Occult hepatitis B virus infection in pregnant woman and its clinical implication
Article first published online: 6 MAR 2008
© 2008 The Authors
Volume 28, Issue 5, pages 667–674, May 2008
How to Cite
Kwon, C.-I., Hwang, S. G., Shin, S. J., Chang, S. W., Kim, S. Y., Ko, K. H., Hong, S. P., Park, P. W., Rim, K. S., Kang, M. S., Chung, H. J. and Hong, S. P. (2008), Occult hepatitis B virus infection in pregnant woman and its clinical implication. Liver International, 28: 667–674. doi: 10.1111/j.1478-3231.2008.01699.x
- Issue published online: 6 MAR 2008
- Article first published online: 6 MAR 2008
- Received 20 September 2007Accepted 6 January 2008
- chronic hepatitis B;
- genotyping analysis;
- hepatitis B virus;
- occult HBV infection;
- sequencing analysis;
- vertical transmission
Background/Aims: The objective of this study was to document the prevalence rate of occult hepatitis B virus (HBV) in healthy pregnant woman and the possibility of transmission to the foetus.

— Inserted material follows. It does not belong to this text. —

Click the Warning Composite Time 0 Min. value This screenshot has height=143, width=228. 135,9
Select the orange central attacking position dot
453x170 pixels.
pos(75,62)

Methods: This study was performed prospectively with 202 healthy pregnant women. HBV-DNA testing was performed using two specific quantitative tests with two independent sets of sera and cord blood. DNA sequencing analysis was carried out to confirm the specificity of polymerase chain reaction (PCR) product of HBV-DNA testing.
Results: Eight of 202 (4%) individuals with the TaqMan PCR assay and 23 of 202 (11.4%) with the COBAS Amplicor HBV Monitor test were HBV-DNA positive. Six (3%) individuals were positive with both methods. Sequencing and genotyping analysis of HBV polymerase gene with sera of the 75th subject resulted in genotype C. HBV-DNA testing with four cord blood samples showed that all were HBV-DNA negative.
Conclusion: Occult HBV infection shows a difference in prevalence rate depending on the test method but the existence has been confirmed by sequencing analysis. Our results also suggest that vertical transmission through the cord blood is not so high as to be clinical problems and warrants further investigation.